The parties, locations and intensity of political violence in Kenya has varied widely since the beginning of 2017 (see Figure 1). Increased political tension due to the upcoming August election has generated fear that Kenya’s multiple conflicts will intensify during the upcoming voting period. Political and land- motivated unrest dominates the western counties while al-Shabaab intensifies its campaign in the East. In certain towns and cities, the notion of ‘safety’ is becoming politicised.
Violence in the eastern counties of Laikipia and Baringo increased due to a series of clashes between Pokot and Tugen-Ilchamus militias. These battles caused a peak of fatalities in March 2017 (see Figure 1) (APA News, 15 March 2017). Overall, the south-east region suffered frequent episodes of violence, including in Narok County, where Maasai and Kipsigi militias continue their fight along the Trans Mara West-Trans Mara East border and near Bomet. This dispute devolved into a series of small revenge attacks along shared borders despite a two month amnesty provision given by the county commissioner in January (Daily Nation, 13 February 2017).
Violence in these regions is often linked to competition over land, but the recent clashes could be related to political tensions stemming from the upcoming election.
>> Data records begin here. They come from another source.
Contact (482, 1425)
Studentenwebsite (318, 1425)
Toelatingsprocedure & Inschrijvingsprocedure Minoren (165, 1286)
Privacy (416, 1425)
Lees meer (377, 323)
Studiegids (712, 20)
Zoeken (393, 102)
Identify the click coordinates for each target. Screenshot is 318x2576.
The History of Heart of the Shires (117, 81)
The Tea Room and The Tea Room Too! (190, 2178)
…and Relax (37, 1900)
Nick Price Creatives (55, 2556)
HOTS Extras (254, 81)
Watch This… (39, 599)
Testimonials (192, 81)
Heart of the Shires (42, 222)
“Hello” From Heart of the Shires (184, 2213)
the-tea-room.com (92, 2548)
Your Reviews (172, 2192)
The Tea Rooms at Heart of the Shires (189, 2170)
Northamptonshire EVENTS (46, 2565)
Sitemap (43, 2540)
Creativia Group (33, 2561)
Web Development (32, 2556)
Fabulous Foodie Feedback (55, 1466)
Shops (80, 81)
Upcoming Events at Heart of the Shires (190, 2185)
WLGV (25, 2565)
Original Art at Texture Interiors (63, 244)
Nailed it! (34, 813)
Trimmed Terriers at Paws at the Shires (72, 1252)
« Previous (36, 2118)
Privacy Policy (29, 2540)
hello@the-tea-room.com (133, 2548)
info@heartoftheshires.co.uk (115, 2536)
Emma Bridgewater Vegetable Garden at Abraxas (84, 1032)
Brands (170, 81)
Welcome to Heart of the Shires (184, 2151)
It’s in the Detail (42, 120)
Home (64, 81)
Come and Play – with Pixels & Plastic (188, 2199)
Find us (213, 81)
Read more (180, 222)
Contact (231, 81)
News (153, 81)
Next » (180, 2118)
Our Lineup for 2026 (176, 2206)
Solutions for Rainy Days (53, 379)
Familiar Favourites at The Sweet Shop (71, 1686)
Devolution means that governors are now sources of significant wealth and political power, raising the chances of groups engaging in violence to secure control of the local government (Reliefweb, 27 April 2017). Memories of the 2007-2008 electoral crises that occurred through the Rift Valley and into the Western Region still concerns residents. In spite a relatively peaceful elections in 2013, allegations of widespread voter fraud and a difficult political climate persist. Most importantly, political polarization remains tied to geography and group rather than ideology (Daily Nation, 28 June 2017). Illustrating this unease, a May 2017 poll found that 70 percent of voters expect violence over the course of the upcoming campaign. Many politicians, including incumbent President Kenyatta, use ‘safety’ as a burgeoning political issue, stating opposition groups are “planning violent disruptions during the campaign” (Washington Times, 11 May 2017). Anticipating unrest, police in Nairobi are focussing their presence on potential political “hot spots” throughout the city, including informal settlements, and those containing dense populations of intermingling diverse groups holding varying political allegiances (Kenya Standard, 4 July 2017).
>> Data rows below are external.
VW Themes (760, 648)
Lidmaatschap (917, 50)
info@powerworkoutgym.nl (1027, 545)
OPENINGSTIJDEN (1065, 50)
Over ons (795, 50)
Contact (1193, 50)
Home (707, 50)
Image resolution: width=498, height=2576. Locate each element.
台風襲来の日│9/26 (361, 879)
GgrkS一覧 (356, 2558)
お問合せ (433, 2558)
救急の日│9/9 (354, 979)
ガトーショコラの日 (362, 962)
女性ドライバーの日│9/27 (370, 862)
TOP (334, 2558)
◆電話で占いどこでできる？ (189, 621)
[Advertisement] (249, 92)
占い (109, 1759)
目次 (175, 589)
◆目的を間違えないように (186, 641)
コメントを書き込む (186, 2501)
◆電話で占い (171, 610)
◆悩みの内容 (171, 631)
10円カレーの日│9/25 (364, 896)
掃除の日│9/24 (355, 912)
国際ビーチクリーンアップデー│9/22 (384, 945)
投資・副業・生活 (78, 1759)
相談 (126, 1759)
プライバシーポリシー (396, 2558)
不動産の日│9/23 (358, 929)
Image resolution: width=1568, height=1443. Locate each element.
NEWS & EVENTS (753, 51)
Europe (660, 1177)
Al-Shabaab insurgents continue to be active in the eastern counties bordering Somalia. These attacks are generally close to the Somali border and are concentrated in Mandera County in the extreme north east (see Figure 2). The majority of recent attacks are IED or other explosions, typically targeting civilians or local police. When attacking the Mandera area, al-Shabaab typically launches raids from the adjacent Somali town of Bula Hawo, and often returns back to Somalia the same day. Over the past month, al-Shabaab’s focus has shifted to Lamu County in the south where a series of attacks caused nine civilian fatalities and a destroyed police post over the course of only a few days (The Independent, 8 July 2017). An emerging tactic of the group is the abduction of security personnel for ransom or to extract strategic information from the abductees (Somali Update, 16 May, 2017). Other al-Shabaab targets are telecommunication masts and other radio equipment, with the intention of cutting military communications between Mandera and the rest of the county. Attacks on communication infrastructure sometimes foreshadow an upcoming attack on soldiers or other government personnel, as victims are less able to call for reinforcements.
Observers are speculating that the sharp increase in al-Shabaab activity over the past months is related to the upcoming election (AllAfrica 24 May, 2017) (Kenya Standard, 24 June 2017). Along with displacing the Somali government, al-Shabaab is committed to removing Kenyan troops from Somalia. A propaganda video released on 18 May referenced the upcoming elections multiple times and demanded President Kenyatta withdraws Kenyan forces from Somalia (Daily Nation, 20 May 2017).
President Kenyatta remains committed to maintaining Kenyan troops in Somalia under the current anti-al-Shabaab AMISOM (African Union Mission to Somalia) mission (Daily Nation, 26 May 2017). In contrast, Raila Odinga, leader of the opposition National Super Alliance Party coalition, argues that the Kenya-backed Somali African Union mission against al-Shabaab secondary to local economic circumstances and has pledged to remove a number of Kenyan forces from Somalia operation if he gains office. (Kenya Star, 27 June 2017). In response to the escalating violence the government plans to increase security measures in the east in the run up to the August election (All Africa, 29 May 2017).
Islamic State remains a presence in Kenya, albeit in more narrow capacity than al-Shabaab. This is perhaps due to limited personnel and resources. The group has thus far only focused on urban areas, attacking police personnel in Mombasa and Nairobi (Reuters, 29 October 2016) (see Figure 2). Following a pair of incidents in 2016, security forces made a handful of arrests, including two in Mombasa in early 2017 (The Star, 18 February 2017). It is thus far unclear if agents are being actively directed by the group’s leadership, or are simply inspired by their ideological goals.